EXERCISE DESCRIPTION: Copy every line of the material below exactly.

SOURCE RECORDS:
________________________________________
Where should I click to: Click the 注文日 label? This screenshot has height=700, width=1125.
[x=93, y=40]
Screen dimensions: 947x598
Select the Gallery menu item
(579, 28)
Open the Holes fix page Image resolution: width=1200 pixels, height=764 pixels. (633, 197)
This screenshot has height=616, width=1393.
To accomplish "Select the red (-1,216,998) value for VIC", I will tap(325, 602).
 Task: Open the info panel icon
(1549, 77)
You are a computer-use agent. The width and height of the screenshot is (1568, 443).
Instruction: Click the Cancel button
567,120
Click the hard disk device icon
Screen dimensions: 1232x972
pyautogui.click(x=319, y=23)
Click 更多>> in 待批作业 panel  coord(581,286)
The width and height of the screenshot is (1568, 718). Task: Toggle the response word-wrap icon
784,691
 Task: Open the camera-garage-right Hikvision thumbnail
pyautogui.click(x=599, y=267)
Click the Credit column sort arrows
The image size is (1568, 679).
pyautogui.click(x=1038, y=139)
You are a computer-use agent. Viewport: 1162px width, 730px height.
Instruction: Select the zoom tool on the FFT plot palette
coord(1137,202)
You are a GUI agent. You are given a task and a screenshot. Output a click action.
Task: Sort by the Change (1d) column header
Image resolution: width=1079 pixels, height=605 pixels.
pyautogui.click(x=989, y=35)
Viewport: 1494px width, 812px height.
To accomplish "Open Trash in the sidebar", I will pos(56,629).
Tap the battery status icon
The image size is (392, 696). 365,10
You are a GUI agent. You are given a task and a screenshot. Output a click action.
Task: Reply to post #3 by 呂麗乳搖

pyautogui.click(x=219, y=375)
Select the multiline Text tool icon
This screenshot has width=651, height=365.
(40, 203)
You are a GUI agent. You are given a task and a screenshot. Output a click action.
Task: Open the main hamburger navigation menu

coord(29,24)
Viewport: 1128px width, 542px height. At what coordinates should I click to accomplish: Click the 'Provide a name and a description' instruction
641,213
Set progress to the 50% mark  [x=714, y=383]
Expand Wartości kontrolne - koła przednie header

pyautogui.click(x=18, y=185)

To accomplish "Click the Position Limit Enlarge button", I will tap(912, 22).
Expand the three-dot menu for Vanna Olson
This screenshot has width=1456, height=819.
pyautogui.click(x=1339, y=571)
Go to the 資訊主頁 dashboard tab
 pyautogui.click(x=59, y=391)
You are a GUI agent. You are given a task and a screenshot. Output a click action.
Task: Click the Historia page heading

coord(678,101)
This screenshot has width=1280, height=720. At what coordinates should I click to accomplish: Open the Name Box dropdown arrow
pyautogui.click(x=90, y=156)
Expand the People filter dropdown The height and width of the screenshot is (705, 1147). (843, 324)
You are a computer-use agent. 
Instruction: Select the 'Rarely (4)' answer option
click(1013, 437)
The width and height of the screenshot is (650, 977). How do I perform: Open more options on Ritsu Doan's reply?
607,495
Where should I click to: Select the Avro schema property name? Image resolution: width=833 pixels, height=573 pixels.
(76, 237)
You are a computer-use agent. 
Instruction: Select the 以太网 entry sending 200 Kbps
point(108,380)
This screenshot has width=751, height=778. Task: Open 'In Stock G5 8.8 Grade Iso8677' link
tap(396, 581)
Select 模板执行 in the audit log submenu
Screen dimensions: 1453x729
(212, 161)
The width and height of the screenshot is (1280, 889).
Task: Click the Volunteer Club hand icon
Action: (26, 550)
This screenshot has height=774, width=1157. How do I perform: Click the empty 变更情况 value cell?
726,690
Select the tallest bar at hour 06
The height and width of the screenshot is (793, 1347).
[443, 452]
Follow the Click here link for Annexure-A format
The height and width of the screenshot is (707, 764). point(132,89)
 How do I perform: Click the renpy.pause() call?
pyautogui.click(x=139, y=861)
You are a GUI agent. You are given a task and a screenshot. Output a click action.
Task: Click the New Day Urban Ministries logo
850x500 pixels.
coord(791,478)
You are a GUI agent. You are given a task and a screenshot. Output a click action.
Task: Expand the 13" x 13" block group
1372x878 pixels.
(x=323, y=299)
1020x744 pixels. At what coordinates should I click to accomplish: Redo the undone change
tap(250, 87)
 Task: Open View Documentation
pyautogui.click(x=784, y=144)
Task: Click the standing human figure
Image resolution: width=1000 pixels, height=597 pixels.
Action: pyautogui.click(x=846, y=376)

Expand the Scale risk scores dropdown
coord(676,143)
________________________________________
TASK RESPONSE:
Where should I click to: Click the 注文日 label? This screenshot has height=700, width=1125.
[x=93, y=40]
Screen dimensions: 947x598
Select the Gallery menu item
(579, 28)
Open the Holes fix page Image resolution: width=1200 pixels, height=764 pixels. (633, 197)
This screenshot has height=616, width=1393.
To accomplish "Select the red (-1,216,998) value for VIC", I will tap(325, 602).
 Task: Open the info panel icon
(1549, 77)
You are a computer-use agent. The width and height of the screenshot is (1568, 443).
Instruction: Click the Cancel button
567,120
Click the hard disk device icon
Screen dimensions: 1232x972
pyautogui.click(x=319, y=23)
Click 更多>> in 待批作业 panel  coord(581,286)
The width and height of the screenshot is (1568, 718). Task: Toggle the response word-wrap icon
784,691
 Task: Open the camera-garage-right Hikvision thumbnail
pyautogui.click(x=599, y=267)
Click the Credit column sort arrows
The image size is (1568, 679).
pyautogui.click(x=1038, y=139)
You are a computer-use agent. Viewport: 1162px width, 730px height.
Instruction: Select the zoom tool on the FFT plot palette
coord(1137,202)
You are a GUI agent. You are given a task and a screenshot. Output a click action.
Task: Sort by the Change (1d) column header
Image resolution: width=1079 pixels, height=605 pixels.
pyautogui.click(x=989, y=35)
Viewport: 1494px width, 812px height.
To accomplish "Open Trash in the sidebar", I will pos(56,629).
Tap the battery status icon
The image size is (392, 696). 365,10
You are a GUI agent. You are given a task and a screenshot. Output a click action.
Task: Reply to post #3 by 呂麗乳搖

pyautogui.click(x=219, y=375)
Select the multiline Text tool icon
This screenshot has width=651, height=365.
(40, 203)
You are a GUI agent. You are given a task and a screenshot. Output a click action.
Task: Open the main hamburger navigation menu

coord(29,24)
Viewport: 1128px width, 542px height. At what coordinates should I click to accomplish: Click the 'Provide a name and a description' instruction
641,213
Set progress to the 50% mark  [x=714, y=383]
Expand Wartości kontrolne - koła przednie header

pyautogui.click(x=18, y=185)

To accomplish "Click the Position Limit Enlarge button", I will tap(912, 22).
Expand the three-dot menu for Vanna Olson
This screenshot has width=1456, height=819.
pyautogui.click(x=1339, y=571)
Go to the 資訊主頁 dashboard tab
 pyautogui.click(x=59, y=391)
You are a GUI agent. You are given a task and a screenshot. Output a click action.
Task: Click the Historia page heading

coord(678,101)
This screenshot has width=1280, height=720. At what coordinates should I click to accomplish: Open the Name Box dropdown arrow
pyautogui.click(x=90, y=156)
Expand the People filter dropdown The height and width of the screenshot is (705, 1147). (843, 324)
You are a computer-use agent. 
Instruction: Select the 'Rarely (4)' answer option
click(1013, 437)
The width and height of the screenshot is (650, 977). How do I perform: Open more options on Ritsu Doan's reply?
607,495
Where should I click to: Select the Avro schema property name? Image resolution: width=833 pixels, height=573 pixels.
(76, 237)
You are a computer-use agent. 
Instruction: Select the 以太网 entry sending 200 Kbps
point(108,380)
This screenshot has width=751, height=778. Task: Open 'In Stock G5 8.8 Grade Iso8677' link
tap(396, 581)
Select 模板执行 in the audit log submenu
Screen dimensions: 1453x729
(212, 161)
The width and height of the screenshot is (1280, 889).
Task: Click the Volunteer Club hand icon
Action: (26, 550)
This screenshot has height=774, width=1157. How do I perform: Click the empty 变更情况 value cell?
726,690
Select the tallest bar at hour 06
The height and width of the screenshot is (793, 1347).
[443, 452]
Follow the Click here link for Annexure-A format
The height and width of the screenshot is (707, 764). point(132,89)
 How do I perform: Click the renpy.pause() call?
pyautogui.click(x=139, y=861)
You are a GUI agent. You are given a task and a screenshot. Output a click action.
Task: Click the New Day Urban Ministries logo
850x500 pixels.
coord(791,478)
You are a GUI agent. You are given a task and a screenshot. Output a click action.
Task: Expand the 13" x 13" block group
1372x878 pixels.
(x=323, y=299)
1020x744 pixels. At what coordinates should I click to accomplish: Redo the undone change
tap(250, 87)
 Task: Open View Documentation
pyautogui.click(x=784, y=144)
Task: Click the standing human figure
Image resolution: width=1000 pixels, height=597 pixels.
Action: pyautogui.click(x=846, y=376)

Expand the Scale risk scores dropdown
coord(676,143)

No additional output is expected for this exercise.